E allora è un attimo trovare Pasolini ne ‘Il poeta’, il primo singolo da ‘La caverna di Platone’, Pasolini del quale “dissero di un lato sconosciuto e di quella vita sconveniente”, concetto estendibile ad altri presunti falsi poeti, silenziati perché “il libero pensiero ha un prezzo da pagare”, sostituiti da “quelli con un’opinione trasformata in un mestiere”. Vent’anni fa ‘Il poeta’ sarebbe stata in ogni radio almeno una volta al giorno, ma su quel che sono diventati i network, il Ruggeri ha già detto tutto in tempi non sospetti.

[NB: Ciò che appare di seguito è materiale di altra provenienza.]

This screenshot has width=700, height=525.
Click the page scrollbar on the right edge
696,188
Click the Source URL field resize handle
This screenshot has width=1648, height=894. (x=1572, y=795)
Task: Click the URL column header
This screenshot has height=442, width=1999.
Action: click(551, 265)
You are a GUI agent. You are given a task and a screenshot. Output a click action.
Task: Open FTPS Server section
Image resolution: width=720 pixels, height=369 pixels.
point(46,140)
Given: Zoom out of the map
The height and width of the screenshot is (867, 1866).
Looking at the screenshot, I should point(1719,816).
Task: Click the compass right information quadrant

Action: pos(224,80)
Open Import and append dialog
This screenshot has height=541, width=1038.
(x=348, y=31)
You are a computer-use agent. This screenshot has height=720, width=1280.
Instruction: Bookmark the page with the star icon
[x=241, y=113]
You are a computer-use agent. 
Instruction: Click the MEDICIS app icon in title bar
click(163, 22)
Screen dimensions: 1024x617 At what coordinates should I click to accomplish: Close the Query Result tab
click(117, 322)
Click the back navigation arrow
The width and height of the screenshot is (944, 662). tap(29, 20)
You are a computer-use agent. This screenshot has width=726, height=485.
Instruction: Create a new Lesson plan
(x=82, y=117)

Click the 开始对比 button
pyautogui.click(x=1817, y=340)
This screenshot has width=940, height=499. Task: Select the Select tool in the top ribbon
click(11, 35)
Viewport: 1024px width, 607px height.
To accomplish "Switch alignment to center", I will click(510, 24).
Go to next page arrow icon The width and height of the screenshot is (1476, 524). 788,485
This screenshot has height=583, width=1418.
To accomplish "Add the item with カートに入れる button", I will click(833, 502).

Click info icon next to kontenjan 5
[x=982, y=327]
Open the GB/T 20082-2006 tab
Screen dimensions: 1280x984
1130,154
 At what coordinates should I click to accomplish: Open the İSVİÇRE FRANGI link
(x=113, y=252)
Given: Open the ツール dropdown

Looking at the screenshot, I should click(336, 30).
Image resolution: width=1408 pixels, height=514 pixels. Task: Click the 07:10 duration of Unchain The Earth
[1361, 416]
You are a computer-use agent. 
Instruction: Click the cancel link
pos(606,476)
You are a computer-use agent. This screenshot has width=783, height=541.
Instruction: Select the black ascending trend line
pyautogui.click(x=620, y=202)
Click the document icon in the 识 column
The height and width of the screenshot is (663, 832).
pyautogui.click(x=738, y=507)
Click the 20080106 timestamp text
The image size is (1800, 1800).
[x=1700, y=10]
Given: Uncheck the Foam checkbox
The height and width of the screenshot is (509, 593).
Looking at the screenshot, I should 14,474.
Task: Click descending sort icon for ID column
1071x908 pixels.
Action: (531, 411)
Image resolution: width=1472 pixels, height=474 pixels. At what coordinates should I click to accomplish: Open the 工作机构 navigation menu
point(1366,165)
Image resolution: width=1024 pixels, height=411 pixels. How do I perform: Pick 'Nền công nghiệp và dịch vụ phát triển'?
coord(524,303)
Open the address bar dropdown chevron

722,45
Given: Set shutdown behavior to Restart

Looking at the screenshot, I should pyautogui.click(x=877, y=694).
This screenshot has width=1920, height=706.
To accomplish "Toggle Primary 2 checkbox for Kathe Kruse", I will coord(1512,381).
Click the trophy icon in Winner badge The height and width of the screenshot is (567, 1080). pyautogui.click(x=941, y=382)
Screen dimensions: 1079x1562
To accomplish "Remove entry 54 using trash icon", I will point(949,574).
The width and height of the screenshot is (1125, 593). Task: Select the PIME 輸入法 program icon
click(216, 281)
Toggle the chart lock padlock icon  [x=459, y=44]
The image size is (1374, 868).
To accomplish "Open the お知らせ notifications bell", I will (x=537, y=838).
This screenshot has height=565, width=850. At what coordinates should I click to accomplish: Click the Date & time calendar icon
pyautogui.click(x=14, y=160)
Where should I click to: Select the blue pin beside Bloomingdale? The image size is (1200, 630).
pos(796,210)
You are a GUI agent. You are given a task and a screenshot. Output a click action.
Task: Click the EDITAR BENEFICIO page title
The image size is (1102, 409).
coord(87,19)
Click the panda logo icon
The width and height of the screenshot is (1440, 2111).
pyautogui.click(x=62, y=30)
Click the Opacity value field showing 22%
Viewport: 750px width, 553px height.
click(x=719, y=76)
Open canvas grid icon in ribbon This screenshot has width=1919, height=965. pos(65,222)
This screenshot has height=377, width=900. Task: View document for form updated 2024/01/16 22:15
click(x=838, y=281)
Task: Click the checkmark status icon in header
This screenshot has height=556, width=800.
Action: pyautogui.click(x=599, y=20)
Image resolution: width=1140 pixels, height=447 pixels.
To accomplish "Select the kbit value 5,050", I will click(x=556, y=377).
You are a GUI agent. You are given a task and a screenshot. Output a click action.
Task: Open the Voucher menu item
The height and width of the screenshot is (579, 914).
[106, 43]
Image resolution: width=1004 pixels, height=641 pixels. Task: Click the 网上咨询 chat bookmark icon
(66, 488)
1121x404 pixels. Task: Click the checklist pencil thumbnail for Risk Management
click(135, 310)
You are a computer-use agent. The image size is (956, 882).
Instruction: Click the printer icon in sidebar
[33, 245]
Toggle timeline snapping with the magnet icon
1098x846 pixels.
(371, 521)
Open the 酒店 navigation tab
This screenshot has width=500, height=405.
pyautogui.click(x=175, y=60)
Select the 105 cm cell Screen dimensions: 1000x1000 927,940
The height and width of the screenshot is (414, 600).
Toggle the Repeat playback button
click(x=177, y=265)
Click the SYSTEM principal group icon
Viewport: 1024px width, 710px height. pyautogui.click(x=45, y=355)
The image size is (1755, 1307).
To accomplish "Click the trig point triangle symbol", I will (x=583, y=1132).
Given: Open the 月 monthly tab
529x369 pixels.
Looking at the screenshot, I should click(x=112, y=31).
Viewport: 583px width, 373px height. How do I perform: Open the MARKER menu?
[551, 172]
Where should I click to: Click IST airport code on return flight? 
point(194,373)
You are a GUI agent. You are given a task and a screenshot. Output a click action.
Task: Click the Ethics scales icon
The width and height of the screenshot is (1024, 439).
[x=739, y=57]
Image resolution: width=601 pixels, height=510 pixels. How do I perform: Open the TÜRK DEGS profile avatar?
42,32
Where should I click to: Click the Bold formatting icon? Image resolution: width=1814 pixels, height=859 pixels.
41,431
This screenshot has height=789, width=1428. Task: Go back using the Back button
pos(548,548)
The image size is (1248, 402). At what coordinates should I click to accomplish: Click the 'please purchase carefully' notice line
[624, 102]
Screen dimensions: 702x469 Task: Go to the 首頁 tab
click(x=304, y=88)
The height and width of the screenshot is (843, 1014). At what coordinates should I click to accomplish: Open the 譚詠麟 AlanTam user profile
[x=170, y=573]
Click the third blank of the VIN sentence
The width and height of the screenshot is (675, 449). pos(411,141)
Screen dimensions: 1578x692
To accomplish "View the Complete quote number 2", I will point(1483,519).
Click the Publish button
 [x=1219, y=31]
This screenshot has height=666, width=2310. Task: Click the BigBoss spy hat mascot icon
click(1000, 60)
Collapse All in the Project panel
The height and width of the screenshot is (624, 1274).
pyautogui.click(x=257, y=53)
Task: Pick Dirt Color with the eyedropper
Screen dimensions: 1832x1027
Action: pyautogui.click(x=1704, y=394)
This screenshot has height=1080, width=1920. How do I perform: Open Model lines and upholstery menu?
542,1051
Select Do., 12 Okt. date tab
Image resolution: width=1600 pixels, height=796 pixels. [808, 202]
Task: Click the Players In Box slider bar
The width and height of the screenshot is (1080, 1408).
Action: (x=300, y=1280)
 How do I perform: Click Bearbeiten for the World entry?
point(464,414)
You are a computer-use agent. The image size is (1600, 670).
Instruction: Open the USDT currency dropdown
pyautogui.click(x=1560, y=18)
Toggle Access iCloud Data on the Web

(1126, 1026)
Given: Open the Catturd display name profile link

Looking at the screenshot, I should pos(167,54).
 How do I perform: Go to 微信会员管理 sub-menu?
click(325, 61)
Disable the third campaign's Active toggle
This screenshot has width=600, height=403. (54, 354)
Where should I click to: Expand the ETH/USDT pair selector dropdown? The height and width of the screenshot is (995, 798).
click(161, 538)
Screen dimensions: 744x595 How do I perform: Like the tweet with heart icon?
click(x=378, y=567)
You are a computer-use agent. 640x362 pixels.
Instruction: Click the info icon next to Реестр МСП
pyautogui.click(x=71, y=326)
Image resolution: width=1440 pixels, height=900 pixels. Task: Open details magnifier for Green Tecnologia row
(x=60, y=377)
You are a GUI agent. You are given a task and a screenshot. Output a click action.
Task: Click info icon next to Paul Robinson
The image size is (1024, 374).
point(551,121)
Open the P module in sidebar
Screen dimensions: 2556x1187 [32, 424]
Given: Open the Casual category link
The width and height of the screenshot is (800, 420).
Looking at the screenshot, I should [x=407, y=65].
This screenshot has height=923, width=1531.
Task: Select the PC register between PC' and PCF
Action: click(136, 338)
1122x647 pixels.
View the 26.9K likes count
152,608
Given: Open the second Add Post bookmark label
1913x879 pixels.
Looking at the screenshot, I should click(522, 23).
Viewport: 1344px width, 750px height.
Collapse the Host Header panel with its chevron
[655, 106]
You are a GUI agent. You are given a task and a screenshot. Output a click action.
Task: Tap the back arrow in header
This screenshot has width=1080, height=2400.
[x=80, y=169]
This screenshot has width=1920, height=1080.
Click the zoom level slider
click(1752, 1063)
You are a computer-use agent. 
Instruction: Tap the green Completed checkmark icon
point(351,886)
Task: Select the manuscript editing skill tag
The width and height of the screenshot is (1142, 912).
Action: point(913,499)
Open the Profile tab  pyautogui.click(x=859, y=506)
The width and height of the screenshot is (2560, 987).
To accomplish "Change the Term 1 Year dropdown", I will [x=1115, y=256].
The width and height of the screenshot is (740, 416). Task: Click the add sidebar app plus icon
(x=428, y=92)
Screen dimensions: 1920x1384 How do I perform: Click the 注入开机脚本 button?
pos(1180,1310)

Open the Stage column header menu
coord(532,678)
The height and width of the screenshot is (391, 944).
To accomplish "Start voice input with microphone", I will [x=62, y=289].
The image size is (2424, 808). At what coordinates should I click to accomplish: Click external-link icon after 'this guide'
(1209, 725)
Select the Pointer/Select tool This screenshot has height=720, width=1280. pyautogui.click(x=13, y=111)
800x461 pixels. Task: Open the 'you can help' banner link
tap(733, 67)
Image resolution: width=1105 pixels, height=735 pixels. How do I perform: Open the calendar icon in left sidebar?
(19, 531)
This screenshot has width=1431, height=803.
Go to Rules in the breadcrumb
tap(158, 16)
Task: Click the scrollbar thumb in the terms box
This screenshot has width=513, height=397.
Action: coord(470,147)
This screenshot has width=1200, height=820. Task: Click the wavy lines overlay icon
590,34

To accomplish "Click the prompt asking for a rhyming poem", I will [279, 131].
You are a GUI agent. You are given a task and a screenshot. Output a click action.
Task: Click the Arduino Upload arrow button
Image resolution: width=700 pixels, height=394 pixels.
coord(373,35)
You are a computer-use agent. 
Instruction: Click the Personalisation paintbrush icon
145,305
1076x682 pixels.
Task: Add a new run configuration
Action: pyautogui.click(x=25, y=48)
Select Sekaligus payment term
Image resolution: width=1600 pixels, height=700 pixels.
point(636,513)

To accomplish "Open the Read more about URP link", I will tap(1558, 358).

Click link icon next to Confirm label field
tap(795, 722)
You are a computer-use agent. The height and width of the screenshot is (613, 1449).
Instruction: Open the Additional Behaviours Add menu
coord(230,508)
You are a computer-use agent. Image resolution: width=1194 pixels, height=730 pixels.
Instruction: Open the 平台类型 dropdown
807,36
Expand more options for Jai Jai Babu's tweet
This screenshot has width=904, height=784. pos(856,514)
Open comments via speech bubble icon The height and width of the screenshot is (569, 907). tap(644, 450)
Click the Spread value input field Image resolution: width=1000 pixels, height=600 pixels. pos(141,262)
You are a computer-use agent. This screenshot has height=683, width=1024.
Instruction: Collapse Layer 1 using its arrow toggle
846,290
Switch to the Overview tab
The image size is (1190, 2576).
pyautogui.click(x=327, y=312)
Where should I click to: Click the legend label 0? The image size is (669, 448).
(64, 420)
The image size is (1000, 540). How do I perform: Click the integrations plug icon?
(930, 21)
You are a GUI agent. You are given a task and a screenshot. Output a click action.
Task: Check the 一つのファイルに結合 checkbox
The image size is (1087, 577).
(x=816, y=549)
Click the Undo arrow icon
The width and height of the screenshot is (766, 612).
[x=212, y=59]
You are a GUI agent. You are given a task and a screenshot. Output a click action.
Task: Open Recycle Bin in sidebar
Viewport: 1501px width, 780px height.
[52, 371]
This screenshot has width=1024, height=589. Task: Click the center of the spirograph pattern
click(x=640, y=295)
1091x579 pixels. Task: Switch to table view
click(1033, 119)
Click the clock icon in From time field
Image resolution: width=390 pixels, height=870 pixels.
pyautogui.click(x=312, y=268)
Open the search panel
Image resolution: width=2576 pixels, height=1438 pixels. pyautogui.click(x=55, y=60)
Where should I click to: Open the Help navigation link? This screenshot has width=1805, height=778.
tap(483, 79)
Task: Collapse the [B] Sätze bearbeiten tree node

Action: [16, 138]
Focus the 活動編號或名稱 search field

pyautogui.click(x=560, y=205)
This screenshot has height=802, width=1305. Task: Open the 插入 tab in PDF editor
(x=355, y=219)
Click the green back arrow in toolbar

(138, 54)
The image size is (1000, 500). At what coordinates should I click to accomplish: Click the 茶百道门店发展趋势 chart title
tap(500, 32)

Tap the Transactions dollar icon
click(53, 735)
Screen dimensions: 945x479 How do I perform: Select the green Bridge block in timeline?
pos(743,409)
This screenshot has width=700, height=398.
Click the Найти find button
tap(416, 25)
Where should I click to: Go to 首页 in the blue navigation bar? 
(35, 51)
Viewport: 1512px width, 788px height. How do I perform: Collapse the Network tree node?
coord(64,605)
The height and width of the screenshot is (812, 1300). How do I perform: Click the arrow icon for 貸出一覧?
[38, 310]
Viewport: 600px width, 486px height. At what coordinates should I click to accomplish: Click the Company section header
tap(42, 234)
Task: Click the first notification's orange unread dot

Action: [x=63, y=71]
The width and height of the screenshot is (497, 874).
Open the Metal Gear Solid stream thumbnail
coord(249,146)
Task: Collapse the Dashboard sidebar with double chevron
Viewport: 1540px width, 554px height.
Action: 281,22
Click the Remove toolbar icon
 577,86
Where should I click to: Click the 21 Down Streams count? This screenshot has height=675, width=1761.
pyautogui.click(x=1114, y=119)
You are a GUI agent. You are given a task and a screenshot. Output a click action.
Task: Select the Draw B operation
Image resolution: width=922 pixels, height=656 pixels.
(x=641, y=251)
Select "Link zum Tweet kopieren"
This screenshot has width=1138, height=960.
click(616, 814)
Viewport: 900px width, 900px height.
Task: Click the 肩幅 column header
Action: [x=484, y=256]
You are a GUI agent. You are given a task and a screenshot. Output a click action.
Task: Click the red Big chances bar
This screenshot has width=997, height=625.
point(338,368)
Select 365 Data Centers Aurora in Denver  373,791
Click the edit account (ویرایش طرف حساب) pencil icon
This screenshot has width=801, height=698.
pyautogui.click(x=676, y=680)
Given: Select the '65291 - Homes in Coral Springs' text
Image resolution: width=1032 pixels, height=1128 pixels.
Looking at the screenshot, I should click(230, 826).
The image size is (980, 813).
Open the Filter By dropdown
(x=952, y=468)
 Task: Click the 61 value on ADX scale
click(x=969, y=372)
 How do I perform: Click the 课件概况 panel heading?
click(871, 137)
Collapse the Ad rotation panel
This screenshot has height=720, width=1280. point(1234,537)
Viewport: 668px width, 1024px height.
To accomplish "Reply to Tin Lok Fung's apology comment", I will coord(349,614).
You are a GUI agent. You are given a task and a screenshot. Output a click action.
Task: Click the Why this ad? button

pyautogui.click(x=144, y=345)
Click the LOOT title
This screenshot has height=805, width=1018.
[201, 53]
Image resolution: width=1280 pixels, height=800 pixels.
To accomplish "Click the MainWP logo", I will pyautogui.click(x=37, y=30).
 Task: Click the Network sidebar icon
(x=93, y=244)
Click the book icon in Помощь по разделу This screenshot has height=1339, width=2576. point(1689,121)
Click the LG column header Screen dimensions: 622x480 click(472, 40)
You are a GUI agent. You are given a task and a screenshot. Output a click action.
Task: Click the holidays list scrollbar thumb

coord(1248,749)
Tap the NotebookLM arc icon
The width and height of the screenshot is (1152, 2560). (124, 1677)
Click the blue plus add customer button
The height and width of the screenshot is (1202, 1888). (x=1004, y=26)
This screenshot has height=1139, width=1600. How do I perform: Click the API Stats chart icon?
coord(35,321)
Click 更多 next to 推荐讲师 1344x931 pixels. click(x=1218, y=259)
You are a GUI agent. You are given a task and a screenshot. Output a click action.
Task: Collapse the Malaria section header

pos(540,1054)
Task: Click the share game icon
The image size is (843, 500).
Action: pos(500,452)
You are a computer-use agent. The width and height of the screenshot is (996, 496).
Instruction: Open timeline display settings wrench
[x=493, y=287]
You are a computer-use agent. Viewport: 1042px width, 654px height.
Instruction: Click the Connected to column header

L’Europa che altrove non c’è

Aperto dalla decadente ‘Gli eroi del cinema muto’, che poi siamo noi confrontati alla “bugia della vita senza una sola battuta”, in ‘La caverna di Platone’ Ruggeri canta ‘Il cielo di Milano’, un ritratto della metropoli con tutte le sue “rose e spade” (e lecite citazioni melodiche da ‘Mistero’), la città vista con gli occhi del figlio Pico Rama, unico feat. del disco in ‘Benvenuto chi passa da qui’. Altra attualità sta in ‘Zona di guerra’, ovvero quel posto “tra gli angoli e il fango dove Dio non c’è”. E “qualunque sia” questo Dio, e “chiunque sia, non c’è”. In ‘Das ist mir Würst’, traducibile con un “non me ne può fregare di meno”, c’è il Ruggeri ‘rien ne va plus’ che maledice, a tempo di valzer e di metal, “l’Europa delle banche, delle multinazionali, dei centri di potere, della manipolazione del pensiero”, da contrapporsi a quella che sta “nell’architettura, tra i quadri e gli eroi, tra Čechov e Kant, tra Bach e Monet, tesoro d’Europa che altrove non è”.

‘Arrivederci addio’

Nel disco c’è anche un balzo indietro nel tempo chiamato ‘La bambina di Gorla’, nel quale Rouge è la voce di una delle 184 piccole vittime del bombardamento anglo-americano del 20 ottobre 1944, che colpì anche la scuola elementare Francesco Crispi di Gorla. La bambina e i suoi compagni di classe, dei quali resta “la memoria un giorno all’anno nel brusio della città”, hanno avuto un’anteprima ne ‘Gli occhi del musicista’, il più recente dei viaggi musicali curati dal cantautore per la Rai, dove il Ruggeri pensiero sui rapper (“Sogno un futuro in cui a vedere Tony Effe non ci va nessuno”, disse a Repubblica dopo l’esclusione del rapper dal concerto di Capodanno a Roma) è passato al vaglio di Eugenio Finardi, suo ospite: “Ascoltavo Miles Davis e mia madre gridava: ‘È rumore!’”, ha commentato il più conciliante collega.

Per restare a questo disco. Un cenno è dovuto al flicorno di ‘Le notti di pioggia’, alla canzone tutta e pure all’intimismo tutto. Più di un cenno merita ‘Arrivederci addio’, così riuscita che quasi Ruggeri ci stava intitolando l’album: “Poi ho pensato che sarebbe sembrato un ritiro dalle scene”, disse presentandolo. A noi è parso al massimo il finale dei concerti, perché quel “ci siamo conosciuti, ci siamo innamorati” vale per gli amanti, ma anche per artista e pubblico.